Returning this December is a one-hour play that embodies the meaning of Christmas and is suitable for any age —- whether one is remembering the Charlie Brown TV specials of old or seeing the play as a child for the very first time. The Playhouse Tulsa stages A Charlie Brown Christmas, Dec. 7-9. After each performance, audience members are invited to meet and have pictures taken with the cast on the Charlie Brown set and to make ornaments and sing holiday songs. A child’s ticket is only $10.

Tulsa Ballet stages its annual Nutcracker, Dec. 8-23, with some additions this year. The company’s artistic director, Marcello Angelini, recruited a well-known children’s choreographer, Bruce Wells, to incorporate more scenes with young dancers and bring back the beloved Mother Ginger character. This Nutcracker is Angelini’s creation, taking place in art deco Paris of the 1920s. Tickets range $10 to $78, with discounts for children.

If you’d prefer a holiday show that is more naughty than nice, and time at the theater without kids, there’s The Eight: Reindeer Monologues, presented by Theatre Pops. You wouldn’t want the Santa in this show to bound down your chimney. He’s been accused of sexual harassment and there’s a lineup of reindeer with tales to tell that would curl an elf’s toes. This dark comedy by Jeff Goode plays Dec. 13-23.

To help you rebound from too much, or not enough, Christmas cheer, here’s something to tide you over until New Year’s. Chip Davis’ Mannheim Steamroller Christmas will rock our house (Chapman Music Hall) for performances Dec. 29-30. Presented by Celebrity Attractions, this Christmas concert is a combination of synthesized classical music, rock, baroque and high-energy.
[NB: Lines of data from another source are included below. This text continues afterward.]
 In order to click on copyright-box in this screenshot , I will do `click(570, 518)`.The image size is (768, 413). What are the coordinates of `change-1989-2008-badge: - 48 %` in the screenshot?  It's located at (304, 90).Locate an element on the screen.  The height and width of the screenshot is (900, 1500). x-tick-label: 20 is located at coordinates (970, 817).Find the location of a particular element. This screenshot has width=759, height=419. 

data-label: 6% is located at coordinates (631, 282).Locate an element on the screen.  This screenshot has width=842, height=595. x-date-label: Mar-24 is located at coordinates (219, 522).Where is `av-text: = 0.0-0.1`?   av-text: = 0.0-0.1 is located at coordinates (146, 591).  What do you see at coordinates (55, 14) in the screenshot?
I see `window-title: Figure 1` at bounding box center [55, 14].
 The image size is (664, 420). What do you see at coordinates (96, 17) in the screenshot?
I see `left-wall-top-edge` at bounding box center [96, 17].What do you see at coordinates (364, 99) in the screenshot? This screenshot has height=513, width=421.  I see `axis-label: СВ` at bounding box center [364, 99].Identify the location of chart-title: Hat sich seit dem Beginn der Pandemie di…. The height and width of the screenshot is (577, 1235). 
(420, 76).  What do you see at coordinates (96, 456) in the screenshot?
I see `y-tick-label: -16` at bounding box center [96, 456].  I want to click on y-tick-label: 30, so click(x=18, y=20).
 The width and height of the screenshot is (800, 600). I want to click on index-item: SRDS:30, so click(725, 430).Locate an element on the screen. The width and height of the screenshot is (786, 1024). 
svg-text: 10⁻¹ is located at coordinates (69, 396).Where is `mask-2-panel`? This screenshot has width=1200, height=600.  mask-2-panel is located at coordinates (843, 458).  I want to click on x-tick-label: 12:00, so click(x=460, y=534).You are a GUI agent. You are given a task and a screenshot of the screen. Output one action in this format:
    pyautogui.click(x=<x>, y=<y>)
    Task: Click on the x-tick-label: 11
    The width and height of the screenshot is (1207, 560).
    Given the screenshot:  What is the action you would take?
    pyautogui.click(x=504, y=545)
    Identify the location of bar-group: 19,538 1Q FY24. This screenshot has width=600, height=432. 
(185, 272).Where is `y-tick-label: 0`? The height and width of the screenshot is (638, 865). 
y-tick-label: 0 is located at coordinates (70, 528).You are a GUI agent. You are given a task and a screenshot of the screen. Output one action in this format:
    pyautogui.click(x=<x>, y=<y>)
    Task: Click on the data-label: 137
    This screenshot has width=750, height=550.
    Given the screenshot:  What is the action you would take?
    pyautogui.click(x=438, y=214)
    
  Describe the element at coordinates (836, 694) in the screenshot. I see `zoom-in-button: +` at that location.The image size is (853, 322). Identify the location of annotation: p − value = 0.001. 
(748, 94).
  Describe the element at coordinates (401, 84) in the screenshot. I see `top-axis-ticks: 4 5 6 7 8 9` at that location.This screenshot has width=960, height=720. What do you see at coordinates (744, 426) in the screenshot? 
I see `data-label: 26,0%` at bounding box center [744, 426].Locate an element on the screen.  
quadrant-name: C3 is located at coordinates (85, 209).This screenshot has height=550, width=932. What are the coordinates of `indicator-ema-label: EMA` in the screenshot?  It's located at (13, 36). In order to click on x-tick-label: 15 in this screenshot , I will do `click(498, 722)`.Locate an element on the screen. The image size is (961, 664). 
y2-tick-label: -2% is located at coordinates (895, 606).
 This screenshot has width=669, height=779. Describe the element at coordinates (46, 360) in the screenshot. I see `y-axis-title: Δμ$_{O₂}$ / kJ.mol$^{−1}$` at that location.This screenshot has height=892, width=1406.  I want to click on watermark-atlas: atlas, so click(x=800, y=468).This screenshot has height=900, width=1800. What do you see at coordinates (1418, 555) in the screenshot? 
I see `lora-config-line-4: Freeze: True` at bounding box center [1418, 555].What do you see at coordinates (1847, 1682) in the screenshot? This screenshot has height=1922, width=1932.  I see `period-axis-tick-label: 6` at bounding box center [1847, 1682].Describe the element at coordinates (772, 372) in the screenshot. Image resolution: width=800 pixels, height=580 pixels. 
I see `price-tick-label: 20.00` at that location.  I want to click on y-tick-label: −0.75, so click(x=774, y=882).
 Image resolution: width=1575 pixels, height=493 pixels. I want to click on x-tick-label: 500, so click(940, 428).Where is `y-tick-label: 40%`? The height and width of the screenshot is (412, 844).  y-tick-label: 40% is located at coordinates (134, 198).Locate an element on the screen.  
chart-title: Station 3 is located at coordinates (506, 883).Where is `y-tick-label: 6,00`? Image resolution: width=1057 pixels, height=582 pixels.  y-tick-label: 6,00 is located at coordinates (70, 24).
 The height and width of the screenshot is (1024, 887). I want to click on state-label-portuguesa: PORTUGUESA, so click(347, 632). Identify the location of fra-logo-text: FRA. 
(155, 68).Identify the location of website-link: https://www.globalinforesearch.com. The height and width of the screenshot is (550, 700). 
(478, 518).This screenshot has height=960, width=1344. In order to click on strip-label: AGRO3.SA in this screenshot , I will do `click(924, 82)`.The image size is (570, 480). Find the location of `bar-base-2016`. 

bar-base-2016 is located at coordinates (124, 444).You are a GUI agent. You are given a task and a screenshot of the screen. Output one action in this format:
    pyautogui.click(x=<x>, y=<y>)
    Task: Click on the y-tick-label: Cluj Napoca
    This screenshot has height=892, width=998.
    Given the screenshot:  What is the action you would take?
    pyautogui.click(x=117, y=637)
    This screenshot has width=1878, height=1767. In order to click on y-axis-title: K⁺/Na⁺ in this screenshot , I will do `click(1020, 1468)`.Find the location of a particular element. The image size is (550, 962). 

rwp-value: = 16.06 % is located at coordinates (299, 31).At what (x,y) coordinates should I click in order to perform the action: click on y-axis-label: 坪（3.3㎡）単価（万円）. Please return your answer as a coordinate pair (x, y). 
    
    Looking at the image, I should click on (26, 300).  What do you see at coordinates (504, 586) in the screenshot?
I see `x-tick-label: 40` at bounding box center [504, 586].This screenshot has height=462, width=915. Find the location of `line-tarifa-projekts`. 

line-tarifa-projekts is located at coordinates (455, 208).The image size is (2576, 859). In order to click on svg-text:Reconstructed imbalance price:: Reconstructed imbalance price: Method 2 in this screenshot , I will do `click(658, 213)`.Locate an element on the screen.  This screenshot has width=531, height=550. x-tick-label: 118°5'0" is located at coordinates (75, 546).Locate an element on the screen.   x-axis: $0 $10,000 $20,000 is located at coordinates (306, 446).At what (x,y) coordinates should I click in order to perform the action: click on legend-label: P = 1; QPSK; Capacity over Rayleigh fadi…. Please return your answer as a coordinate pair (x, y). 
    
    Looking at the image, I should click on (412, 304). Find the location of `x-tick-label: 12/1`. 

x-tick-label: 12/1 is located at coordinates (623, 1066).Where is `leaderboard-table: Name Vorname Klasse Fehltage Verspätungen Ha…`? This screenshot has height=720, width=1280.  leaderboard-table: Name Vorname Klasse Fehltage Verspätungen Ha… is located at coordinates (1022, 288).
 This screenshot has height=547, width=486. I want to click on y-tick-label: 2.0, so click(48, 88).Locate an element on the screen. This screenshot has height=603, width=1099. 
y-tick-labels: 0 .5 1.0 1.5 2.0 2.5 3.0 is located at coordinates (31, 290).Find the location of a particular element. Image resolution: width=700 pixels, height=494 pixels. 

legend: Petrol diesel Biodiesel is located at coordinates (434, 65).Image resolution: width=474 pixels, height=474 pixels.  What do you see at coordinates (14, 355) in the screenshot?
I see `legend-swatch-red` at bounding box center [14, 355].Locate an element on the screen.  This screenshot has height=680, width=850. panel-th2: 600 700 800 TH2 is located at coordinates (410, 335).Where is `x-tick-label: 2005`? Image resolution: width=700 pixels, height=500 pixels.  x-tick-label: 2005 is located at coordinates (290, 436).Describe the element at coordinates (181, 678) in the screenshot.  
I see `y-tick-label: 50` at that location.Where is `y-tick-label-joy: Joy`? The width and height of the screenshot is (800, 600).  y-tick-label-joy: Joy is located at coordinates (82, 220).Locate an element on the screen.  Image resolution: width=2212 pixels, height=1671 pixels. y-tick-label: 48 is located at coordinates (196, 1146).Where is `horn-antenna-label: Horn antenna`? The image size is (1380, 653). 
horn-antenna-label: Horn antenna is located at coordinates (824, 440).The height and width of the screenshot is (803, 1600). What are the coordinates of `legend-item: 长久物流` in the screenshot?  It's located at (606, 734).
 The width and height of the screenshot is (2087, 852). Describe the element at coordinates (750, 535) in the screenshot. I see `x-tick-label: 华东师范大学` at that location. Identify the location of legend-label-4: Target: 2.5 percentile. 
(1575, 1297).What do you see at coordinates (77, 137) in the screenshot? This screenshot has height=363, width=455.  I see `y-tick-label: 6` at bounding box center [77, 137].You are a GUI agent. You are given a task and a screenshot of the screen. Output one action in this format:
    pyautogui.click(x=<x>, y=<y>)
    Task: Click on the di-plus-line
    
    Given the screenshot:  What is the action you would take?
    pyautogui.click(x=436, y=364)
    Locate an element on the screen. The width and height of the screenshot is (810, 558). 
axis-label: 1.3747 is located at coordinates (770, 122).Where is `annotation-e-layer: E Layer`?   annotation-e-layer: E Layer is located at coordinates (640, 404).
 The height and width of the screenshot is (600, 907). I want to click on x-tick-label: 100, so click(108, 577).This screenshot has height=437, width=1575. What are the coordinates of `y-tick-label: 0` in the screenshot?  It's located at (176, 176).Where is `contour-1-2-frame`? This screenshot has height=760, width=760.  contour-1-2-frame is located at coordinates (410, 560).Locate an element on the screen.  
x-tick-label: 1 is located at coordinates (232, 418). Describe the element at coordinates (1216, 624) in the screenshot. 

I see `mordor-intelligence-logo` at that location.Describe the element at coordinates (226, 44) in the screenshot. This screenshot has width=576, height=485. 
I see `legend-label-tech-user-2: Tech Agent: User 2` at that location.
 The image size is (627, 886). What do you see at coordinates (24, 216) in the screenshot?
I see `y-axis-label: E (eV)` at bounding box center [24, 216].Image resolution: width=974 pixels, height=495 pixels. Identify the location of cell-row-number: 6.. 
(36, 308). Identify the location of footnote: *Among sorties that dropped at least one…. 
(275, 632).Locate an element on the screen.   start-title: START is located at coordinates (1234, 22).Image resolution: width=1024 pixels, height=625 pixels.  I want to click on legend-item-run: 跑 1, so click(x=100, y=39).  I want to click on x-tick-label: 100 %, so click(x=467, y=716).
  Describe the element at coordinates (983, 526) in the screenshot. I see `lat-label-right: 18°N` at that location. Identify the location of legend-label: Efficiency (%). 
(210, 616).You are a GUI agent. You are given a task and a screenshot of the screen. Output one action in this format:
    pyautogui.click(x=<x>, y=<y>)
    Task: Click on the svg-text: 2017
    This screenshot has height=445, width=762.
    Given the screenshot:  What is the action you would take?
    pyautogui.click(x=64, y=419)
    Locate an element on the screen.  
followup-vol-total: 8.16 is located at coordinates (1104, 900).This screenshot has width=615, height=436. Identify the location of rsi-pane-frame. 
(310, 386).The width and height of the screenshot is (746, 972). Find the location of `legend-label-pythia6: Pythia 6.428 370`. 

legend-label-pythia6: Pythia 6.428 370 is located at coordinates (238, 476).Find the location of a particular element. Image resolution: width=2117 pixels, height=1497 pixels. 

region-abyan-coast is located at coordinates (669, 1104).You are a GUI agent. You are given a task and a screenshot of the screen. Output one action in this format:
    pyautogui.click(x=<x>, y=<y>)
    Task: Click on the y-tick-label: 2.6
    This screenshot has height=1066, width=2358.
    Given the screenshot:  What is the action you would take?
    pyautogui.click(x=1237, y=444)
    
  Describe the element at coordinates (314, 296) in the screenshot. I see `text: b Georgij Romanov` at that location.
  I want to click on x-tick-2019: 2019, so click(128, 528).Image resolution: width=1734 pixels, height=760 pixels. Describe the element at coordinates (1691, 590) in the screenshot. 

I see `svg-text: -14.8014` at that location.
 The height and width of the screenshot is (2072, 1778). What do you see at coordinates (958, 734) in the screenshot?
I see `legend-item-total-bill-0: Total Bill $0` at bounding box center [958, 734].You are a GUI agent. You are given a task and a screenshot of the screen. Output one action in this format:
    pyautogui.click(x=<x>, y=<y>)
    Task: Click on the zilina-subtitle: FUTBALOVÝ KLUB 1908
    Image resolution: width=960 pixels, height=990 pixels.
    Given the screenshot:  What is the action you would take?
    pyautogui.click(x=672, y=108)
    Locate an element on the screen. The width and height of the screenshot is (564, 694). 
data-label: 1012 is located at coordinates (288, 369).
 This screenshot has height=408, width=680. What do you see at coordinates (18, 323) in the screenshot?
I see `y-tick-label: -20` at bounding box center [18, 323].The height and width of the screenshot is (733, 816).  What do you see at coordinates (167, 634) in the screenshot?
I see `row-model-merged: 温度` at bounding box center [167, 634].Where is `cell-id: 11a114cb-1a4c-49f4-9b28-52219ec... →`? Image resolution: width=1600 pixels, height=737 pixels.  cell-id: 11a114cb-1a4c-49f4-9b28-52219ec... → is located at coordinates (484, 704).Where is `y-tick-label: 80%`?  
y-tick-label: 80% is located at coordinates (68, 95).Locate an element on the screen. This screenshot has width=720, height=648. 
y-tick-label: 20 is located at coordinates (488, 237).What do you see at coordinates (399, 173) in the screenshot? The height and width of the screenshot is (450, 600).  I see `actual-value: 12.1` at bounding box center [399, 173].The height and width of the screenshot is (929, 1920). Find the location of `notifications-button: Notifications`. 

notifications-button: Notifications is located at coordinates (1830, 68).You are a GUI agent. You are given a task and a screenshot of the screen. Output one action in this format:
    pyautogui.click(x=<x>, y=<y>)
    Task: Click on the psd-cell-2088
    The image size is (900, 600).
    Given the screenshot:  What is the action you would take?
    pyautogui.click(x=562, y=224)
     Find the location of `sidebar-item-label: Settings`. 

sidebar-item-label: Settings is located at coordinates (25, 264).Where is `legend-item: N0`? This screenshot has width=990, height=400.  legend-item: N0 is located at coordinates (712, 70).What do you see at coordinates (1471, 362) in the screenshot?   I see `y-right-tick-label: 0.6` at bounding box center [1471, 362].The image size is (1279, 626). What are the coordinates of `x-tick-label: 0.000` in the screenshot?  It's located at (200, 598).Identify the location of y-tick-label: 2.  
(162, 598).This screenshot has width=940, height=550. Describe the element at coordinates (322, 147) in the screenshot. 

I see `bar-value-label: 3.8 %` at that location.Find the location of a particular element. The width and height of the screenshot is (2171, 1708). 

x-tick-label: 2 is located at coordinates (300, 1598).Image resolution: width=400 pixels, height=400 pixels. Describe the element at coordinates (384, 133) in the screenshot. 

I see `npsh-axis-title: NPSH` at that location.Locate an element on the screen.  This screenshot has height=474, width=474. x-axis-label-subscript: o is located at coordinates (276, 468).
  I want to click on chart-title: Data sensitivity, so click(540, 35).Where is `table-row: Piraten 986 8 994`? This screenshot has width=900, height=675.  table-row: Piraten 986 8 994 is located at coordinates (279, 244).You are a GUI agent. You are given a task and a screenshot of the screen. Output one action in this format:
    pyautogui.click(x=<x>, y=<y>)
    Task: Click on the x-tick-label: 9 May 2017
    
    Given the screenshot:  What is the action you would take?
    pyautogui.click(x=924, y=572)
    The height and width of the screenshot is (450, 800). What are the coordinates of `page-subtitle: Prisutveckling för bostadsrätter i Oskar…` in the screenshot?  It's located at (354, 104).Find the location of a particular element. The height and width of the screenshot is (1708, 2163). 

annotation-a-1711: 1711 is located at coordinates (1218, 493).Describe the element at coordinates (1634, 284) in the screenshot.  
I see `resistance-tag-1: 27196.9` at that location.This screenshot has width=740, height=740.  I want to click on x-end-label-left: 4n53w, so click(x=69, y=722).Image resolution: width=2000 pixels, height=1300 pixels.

See you there!
While you are attending events in Chapman Music Hall, stop in the PAC’s Gallery to see Phill Cooper’s whimsical art show, “Big Stuff.” His playful paintings, like a large jalapeno pepper wearing pink earmuffs, will be a hit with all ages.

I thank each of you for attending events at our Tulsa Performing Arts Center where the staff, all City of Tulsa employees, works to maintain a friendly, inclusive and giving spirit all year round. Have a beautiful holiday season and a bright new year.
Nancy Hermann is Director of Marketing at the Tulsa Performing Arts Center.